_PROBLEM TO SOLVE:_ Please update the data below by replacing every "Instruction" with "Command" and leaving everything else unchanged.

_PROVIDED DATA:_
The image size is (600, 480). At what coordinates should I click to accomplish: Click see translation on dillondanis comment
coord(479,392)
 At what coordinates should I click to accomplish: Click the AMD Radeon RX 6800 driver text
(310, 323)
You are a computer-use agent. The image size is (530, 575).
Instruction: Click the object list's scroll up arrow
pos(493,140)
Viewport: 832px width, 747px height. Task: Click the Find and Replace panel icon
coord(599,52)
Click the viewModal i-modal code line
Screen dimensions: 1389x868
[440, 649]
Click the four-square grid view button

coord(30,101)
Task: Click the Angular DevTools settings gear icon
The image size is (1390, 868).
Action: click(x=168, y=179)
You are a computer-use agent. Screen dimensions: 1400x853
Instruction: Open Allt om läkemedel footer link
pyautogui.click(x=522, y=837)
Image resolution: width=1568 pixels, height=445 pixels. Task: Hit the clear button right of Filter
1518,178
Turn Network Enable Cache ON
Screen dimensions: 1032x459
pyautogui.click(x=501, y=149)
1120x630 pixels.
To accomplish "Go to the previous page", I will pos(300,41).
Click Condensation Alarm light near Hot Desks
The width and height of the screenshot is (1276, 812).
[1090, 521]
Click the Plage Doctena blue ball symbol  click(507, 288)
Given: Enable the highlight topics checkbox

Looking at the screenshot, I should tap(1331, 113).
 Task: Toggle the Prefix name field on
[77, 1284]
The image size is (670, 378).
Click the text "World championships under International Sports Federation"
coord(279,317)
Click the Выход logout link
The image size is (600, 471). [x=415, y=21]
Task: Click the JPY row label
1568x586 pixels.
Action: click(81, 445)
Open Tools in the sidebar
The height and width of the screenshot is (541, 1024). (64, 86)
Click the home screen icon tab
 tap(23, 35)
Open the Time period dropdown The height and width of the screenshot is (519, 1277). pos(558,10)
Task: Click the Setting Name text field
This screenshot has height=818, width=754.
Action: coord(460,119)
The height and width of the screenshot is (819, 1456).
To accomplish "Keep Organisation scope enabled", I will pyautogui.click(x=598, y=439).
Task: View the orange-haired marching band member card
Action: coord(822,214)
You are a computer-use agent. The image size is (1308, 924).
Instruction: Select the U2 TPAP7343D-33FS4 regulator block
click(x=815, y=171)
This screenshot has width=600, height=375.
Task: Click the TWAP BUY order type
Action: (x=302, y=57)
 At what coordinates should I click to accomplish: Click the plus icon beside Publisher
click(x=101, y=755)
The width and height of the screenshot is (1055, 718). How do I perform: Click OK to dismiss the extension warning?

_RESPONSE:_
The image size is (600, 480). At what coordinates should I click to accomplish: Click see translation on dillondanis comment
coord(479,392)
 At what coordinates should I click to accomplish: Click the AMD Radeon RX 6800 driver text
(310, 323)
You are a computer-use agent. The image size is (530, 575).
Command: Click the object list's scroll up arrow
pos(493,140)
Viewport: 832px width, 747px height. Task: Click the Find and Replace panel icon
coord(599,52)
Click the viewModal i-modal code line
Screen dimensions: 1389x868
[440, 649]
Click the four-square grid view button

coord(30,101)
Task: Click the Angular DevTools settings gear icon
The image size is (1390, 868).
Action: click(x=168, y=179)
You are a computer-use agent. Screen dimensions: 1400x853
Command: Open Allt om läkemedel footer link
pyautogui.click(x=522, y=837)
Image resolution: width=1568 pixels, height=445 pixels. Task: Hit the clear button right of Filter
1518,178
Turn Network Enable Cache ON
Screen dimensions: 1032x459
pyautogui.click(x=501, y=149)
1120x630 pixels.
To accomplish "Go to the previous page", I will pos(300,41).
Click Condensation Alarm light near Hot Desks
The width and height of the screenshot is (1276, 812).
[1090, 521]
Click the Plage Doctena blue ball symbol  click(507, 288)
Given: Enable the highlight topics checkbox

Looking at the screenshot, I should tap(1331, 113).
 Task: Toggle the Prefix name field on
[77, 1284]
The image size is (670, 378).
Click the text "World championships under International Sports Federation"
coord(279,317)
Click the Выход logout link
The image size is (600, 471). [x=415, y=21]
Task: Click the JPY row label
1568x586 pixels.
Action: click(81, 445)
Open Tools in the sidebar
The height and width of the screenshot is (541, 1024). (64, 86)
Click the home screen icon tab
 tap(23, 35)
Open the Time period dropdown The height and width of the screenshot is (519, 1277). pos(558,10)
Task: Click the Setting Name text field
This screenshot has height=818, width=754.
Action: coord(460,119)
The height and width of the screenshot is (819, 1456).
To accomplish "Keep Organisation scope enabled", I will pyautogui.click(x=598, y=439).
Task: View the orange-haired marching band member card
Action: coord(822,214)
You are a computer-use agent. The image size is (1308, 924).
Command: Select the U2 TPAP7343D-33FS4 regulator block
click(x=815, y=171)
This screenshot has width=600, height=375.
Task: Click the TWAP BUY order type
Action: (x=302, y=57)
 At what coordinates should I click to accomplish: Click the plus icon beside Publisher
click(x=101, y=755)
The width and height of the screenshot is (1055, 718). How do I perform: Click OK to dismiss the extension warning?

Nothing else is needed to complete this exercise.